### Text segment ###

Whatever governments were in office during this time are responsible for either (a) letting it happen; or (b) doing nothing to stop it. A third possibility is also in the cards: (c) fanning the flames to see municipal purses bulge. The three decades that brought us Vancouverism were filled by the din of cheer-leading from self-promoting public servants. This era in our region—when the cost of owning a home was pushed beyond the reach of the middle class—has put the knife to the throat of our democracy. If the bloodletting is allowed to continue, then Canada will join the ranks of the so-called ‘third world’.

Early in the 1990s a senior planning staffer put it to me this way: “We are not going to do the ‘New Urbanism’ in Vancouver”. Their reasons had nothing to do with ‘good’ urbanism, or invoking the local vernacular and regional values to further the traditions of place. They simply meant to service an exclusive flow of off-shore capital. City Halls all over the region switched to a profit model of operations. Soon the bottom line became fiat at council chambers both in Vancouver, and across the region. More than a decade earlier the vice president at Stevenson Construction, a locally owned construction company specializing in building high-rise in the central business district, had warned me that—for years already—all the money invested in Downtown Vancouver was “off-shore”. By which he meant Hong Kong. In the early 1990s Time magazine ran an article on Vancouver’s high rise boom titled “Hongcouver”. By transplanting an ‘architectural solution’ lifted straight from Hong Kong, Vancouverism was transmuting  social values from a place where our democratic and human rights do not exist. Then, as the 1990s drew to a close, and Hong Kong was swallowed up by Communist China. Capital in search of safe haven started pouring out in unprecedented quantities and Vnacouverism picked up speed. Disproportionate amounts of flight capital landed on our shores looking for ‘large Hong Kong-like’ investments. Distorting our real estate market and threatening our social balance, the mega projects began building en masse in “Hongcouver” because they were able to be managed top-down from “off-shore”.

### Entries shown ###

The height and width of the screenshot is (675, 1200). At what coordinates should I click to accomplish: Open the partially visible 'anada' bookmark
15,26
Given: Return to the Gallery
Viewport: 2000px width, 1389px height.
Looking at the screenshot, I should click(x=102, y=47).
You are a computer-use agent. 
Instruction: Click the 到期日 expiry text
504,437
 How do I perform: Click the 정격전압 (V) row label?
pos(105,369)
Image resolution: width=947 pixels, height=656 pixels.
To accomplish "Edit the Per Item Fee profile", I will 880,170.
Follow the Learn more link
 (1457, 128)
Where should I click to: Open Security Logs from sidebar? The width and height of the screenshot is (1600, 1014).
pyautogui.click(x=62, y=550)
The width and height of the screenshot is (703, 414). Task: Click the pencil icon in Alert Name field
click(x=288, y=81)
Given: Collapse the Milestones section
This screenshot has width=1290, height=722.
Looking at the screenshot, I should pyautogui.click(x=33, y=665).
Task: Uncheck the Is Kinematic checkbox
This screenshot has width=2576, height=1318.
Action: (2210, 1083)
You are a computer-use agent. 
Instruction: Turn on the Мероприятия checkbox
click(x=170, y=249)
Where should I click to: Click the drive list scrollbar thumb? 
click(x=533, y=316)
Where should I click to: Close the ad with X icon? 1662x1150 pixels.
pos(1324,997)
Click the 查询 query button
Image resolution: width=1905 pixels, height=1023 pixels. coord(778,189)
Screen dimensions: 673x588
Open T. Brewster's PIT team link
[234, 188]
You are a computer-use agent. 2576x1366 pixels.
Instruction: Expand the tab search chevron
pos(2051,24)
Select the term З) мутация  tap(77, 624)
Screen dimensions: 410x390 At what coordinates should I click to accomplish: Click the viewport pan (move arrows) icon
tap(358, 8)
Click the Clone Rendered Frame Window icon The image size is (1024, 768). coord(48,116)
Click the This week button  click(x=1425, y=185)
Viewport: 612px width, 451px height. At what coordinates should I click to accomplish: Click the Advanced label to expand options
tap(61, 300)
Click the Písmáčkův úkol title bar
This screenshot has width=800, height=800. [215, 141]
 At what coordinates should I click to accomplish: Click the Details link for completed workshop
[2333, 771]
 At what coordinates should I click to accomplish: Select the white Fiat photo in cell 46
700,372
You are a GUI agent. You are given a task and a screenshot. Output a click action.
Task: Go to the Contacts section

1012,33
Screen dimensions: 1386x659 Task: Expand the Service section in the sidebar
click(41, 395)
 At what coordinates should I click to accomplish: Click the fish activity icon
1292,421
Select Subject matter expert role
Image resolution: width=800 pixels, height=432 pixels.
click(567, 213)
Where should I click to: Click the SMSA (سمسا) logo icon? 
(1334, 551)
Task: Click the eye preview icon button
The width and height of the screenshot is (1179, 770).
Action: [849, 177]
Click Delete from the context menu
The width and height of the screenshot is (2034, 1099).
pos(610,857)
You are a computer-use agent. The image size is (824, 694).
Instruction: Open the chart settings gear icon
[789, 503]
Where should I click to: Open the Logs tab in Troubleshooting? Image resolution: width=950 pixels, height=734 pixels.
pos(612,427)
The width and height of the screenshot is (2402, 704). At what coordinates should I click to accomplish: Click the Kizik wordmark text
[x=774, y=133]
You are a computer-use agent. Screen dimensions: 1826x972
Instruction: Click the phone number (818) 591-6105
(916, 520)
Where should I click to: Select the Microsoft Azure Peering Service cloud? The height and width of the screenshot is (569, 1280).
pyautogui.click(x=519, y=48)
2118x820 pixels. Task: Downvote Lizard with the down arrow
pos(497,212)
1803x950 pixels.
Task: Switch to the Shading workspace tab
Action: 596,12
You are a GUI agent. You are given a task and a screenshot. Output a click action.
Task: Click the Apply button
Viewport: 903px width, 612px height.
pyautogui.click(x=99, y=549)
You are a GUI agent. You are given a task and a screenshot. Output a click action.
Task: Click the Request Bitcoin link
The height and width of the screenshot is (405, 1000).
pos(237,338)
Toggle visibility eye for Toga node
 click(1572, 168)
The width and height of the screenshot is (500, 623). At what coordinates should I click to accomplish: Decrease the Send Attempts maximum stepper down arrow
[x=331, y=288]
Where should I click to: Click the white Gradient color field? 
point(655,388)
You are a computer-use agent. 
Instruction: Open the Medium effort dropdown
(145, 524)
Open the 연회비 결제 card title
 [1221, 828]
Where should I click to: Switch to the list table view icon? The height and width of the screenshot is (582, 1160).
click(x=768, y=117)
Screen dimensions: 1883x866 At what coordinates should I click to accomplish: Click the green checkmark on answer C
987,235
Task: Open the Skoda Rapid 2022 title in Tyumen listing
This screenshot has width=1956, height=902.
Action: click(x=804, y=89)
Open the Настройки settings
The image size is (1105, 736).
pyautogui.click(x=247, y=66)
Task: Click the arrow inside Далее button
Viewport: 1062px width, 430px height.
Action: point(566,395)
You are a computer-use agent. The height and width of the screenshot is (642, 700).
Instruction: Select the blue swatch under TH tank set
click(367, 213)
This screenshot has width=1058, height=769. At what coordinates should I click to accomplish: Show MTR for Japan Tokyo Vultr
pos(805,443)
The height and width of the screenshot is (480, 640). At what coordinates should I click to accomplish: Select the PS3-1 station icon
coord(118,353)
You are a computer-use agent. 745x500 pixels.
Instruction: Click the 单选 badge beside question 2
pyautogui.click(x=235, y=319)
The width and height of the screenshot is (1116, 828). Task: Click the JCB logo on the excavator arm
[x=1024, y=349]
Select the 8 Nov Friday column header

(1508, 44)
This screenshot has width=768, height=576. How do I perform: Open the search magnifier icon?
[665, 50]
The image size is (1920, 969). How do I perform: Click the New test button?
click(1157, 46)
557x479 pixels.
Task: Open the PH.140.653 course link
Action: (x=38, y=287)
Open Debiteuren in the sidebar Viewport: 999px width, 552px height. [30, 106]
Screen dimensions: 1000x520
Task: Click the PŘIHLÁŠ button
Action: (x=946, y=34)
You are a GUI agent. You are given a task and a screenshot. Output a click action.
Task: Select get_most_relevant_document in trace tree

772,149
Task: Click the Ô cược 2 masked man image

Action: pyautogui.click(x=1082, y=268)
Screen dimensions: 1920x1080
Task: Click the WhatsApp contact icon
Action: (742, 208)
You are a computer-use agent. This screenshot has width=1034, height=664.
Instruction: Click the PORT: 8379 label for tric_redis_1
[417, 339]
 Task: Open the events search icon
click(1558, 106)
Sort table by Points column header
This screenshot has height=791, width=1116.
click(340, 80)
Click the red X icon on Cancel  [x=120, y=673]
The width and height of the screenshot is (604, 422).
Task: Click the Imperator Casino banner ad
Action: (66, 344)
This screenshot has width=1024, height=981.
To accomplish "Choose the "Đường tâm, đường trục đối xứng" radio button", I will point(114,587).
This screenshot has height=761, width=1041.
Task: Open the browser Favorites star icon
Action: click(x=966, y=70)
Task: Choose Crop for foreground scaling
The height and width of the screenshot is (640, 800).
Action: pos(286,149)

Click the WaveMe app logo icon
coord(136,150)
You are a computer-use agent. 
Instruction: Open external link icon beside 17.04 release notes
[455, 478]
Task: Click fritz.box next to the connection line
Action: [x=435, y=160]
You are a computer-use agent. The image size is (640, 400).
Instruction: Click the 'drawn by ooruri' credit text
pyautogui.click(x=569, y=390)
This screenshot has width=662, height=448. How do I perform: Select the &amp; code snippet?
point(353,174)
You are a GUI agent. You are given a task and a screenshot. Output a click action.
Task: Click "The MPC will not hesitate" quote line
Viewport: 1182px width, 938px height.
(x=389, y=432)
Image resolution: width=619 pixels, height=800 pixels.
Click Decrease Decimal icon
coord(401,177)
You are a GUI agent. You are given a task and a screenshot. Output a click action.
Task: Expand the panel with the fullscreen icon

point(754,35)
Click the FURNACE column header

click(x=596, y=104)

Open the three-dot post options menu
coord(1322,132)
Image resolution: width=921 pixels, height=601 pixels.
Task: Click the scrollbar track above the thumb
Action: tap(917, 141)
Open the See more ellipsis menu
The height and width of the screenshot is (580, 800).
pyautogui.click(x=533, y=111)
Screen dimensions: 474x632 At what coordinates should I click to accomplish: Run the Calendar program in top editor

###

▶ [What needs to be done]
In the text on Vancouverism, what title did Time magazine give its early-1990s article about Vancouver's high-rise boom? The records are separate material and have no connection to the text on Vancouverism.

▶ [Task answer]
"Hongcouver"